His party’s national leader, Henry Ramos, has pointed the finger at the Socialist Party for Diaz’s death. “We are demonstrating the truth of what happened,” Interior Minister Gustavo Gonzalez told a news conference, “… a death among criminals and mafia members disputing territory.”

“It is up to the political leaders to explain why this sort of person was in this position.”

Opposition leaders have been denouncing what they say is hostility against their candidates, including several incidents of shooting in the air during campaign events.

Diaz’s murder drew swift condemnation from the United Nations, the United States as well as South American regional bloc UNASUR, which has sent a mission to observe the election.



Venezuelans vote on Sunday in Congressional elections that polls show could hand the opposition control of the legislature amid voter frustration over chronic product shortages, soaring prices and a shrinking economy.

President Nicolas Maduro says the opposition’s treatment of Diaz’s death was meant to tarnish the reputation of the Socialist Party in the run-up to the vote. One party leader threatened to sue Democratic Action for defamation.

Campaigning formally comes to an end on Thursday and Maduro has appeared around the country at televised rallies promising a major victory for the Socialist Party.

At a rally from the western state of Lara on Wednesday afternoon, he said he had ordered the detention of a supermarket manager after spotting queues outside a store.

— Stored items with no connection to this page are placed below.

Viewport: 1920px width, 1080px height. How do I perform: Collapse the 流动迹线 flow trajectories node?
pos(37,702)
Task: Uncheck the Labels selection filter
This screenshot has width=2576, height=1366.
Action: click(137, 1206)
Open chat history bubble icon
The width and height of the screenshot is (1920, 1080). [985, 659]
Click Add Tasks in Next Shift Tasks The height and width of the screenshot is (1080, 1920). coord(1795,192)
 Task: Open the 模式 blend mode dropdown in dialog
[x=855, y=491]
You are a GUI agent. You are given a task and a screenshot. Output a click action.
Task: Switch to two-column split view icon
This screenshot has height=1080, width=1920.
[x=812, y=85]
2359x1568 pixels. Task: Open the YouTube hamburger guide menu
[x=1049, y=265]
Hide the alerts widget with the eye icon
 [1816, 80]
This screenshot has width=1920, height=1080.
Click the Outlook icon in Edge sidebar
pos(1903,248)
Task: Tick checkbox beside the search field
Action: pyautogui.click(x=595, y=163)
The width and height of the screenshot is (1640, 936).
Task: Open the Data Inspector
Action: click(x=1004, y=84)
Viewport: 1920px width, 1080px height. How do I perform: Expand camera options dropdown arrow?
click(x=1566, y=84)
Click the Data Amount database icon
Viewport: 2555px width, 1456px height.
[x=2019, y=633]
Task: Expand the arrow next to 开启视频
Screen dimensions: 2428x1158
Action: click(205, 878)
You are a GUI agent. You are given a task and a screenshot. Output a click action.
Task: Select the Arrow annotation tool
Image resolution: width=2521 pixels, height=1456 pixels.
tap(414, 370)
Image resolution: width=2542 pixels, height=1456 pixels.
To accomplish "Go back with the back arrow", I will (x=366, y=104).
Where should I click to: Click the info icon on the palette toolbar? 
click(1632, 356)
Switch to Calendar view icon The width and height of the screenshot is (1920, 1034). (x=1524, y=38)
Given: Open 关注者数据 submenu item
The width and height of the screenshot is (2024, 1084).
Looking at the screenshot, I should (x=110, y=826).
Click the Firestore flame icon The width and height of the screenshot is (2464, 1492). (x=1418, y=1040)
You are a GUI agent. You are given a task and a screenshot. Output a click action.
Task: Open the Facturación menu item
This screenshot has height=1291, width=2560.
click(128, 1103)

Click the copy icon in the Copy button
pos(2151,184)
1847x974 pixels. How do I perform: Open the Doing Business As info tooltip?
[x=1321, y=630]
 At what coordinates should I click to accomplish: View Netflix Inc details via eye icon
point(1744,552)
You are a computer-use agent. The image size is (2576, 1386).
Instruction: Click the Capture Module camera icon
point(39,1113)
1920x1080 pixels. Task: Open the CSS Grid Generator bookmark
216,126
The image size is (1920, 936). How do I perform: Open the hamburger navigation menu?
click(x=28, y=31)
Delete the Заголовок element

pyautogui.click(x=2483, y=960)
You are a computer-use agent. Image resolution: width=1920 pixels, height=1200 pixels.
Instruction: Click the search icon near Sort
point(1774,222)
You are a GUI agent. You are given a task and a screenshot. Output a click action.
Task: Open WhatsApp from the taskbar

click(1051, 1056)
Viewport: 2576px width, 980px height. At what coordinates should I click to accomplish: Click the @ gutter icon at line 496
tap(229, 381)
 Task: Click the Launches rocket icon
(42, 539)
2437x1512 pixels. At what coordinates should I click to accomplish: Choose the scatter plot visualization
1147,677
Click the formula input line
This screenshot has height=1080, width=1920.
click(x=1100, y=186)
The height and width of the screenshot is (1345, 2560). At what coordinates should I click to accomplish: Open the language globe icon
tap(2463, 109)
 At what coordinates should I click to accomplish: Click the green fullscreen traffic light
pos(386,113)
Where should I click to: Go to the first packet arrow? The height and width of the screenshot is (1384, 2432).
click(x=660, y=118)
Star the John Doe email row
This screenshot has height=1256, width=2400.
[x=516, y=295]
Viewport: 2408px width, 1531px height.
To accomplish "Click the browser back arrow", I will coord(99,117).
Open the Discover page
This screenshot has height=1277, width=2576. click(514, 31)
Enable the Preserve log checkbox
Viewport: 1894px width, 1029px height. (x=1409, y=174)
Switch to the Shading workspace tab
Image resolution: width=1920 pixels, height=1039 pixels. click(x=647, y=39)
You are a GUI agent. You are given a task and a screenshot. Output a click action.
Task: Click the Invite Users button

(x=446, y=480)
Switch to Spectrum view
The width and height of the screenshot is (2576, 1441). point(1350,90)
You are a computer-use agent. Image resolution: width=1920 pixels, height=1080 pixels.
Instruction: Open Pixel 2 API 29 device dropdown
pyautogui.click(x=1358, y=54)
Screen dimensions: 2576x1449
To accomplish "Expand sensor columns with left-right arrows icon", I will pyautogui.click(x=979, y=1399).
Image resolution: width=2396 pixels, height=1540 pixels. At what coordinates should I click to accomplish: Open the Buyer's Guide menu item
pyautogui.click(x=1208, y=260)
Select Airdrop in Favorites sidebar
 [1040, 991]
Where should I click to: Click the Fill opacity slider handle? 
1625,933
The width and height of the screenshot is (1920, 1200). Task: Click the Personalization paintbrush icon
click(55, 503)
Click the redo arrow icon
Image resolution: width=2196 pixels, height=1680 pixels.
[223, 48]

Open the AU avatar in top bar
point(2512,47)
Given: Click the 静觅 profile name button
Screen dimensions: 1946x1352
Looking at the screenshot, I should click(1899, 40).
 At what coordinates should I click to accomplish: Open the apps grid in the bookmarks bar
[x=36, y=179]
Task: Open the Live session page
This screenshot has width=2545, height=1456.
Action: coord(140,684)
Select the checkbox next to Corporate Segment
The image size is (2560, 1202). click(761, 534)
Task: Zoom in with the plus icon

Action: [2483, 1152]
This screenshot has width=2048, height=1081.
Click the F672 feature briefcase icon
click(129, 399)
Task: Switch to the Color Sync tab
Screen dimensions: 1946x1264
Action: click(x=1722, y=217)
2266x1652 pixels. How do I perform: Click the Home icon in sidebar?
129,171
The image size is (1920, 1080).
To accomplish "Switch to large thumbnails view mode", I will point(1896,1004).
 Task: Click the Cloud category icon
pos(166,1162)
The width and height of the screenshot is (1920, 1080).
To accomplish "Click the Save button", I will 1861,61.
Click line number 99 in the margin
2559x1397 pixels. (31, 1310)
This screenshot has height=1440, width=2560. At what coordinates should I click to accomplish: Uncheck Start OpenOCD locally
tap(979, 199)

“They were well-stocked but they made the people suffer in line,” he shouted to supporters. “It’s a psychological tactic used by these bourgeois bandits.”

He previously described another incident in which a supermarket manager was detained for the same reason. “Where we see … people are made to queue, there will be prisoners!”

The president has said he would jail the manager of Kraft Heinz’ Venezuelan operations if the company was found to have committed “sabotage.”

Critics blame strict government controls and mismanagement for shortages of basics – leading to long lines – and say such detentions are part of populist measures that fail to address fundamental problems.